[Items from a dataset]

-.-.-

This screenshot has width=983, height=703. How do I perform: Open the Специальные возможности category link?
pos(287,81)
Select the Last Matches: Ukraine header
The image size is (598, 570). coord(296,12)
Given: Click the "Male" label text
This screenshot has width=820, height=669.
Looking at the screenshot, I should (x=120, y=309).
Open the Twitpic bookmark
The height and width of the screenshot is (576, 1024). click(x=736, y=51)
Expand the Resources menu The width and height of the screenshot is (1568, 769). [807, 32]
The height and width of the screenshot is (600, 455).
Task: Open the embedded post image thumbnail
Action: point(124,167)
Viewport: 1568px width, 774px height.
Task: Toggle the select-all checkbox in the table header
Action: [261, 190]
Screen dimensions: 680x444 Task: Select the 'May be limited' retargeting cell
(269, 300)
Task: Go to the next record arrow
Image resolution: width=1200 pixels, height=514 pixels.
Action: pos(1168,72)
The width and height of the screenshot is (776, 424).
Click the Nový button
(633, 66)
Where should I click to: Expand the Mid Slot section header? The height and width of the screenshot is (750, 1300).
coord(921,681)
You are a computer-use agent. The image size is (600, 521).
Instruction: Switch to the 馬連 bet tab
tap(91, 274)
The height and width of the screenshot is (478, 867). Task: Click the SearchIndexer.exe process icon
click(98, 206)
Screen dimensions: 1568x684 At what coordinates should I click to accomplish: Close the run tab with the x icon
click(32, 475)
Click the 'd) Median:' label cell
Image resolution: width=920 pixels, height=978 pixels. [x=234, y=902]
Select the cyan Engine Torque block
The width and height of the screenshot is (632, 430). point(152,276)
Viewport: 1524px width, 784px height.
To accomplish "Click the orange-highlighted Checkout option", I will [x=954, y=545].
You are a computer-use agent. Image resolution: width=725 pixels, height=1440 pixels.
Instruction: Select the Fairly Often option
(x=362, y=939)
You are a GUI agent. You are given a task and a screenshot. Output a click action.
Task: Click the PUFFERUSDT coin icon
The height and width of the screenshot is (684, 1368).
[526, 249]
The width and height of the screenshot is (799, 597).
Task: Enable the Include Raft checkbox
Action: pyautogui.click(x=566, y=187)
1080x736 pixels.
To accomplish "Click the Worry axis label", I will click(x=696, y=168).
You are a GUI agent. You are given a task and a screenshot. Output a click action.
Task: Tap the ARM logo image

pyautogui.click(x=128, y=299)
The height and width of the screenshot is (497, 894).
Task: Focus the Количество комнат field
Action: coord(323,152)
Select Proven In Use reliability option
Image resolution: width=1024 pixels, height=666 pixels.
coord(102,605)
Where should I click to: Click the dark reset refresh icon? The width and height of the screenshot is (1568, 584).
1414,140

-.-.-

TASK ITEM:
Quote exactly and only the lines from the one holding "Where should I click to: Click" through the end of the data.

EXERCISE RESPONSE:
Where should I click to: Click the dark reset refresh icon? The width and height of the screenshot is (1568, 584).
1414,140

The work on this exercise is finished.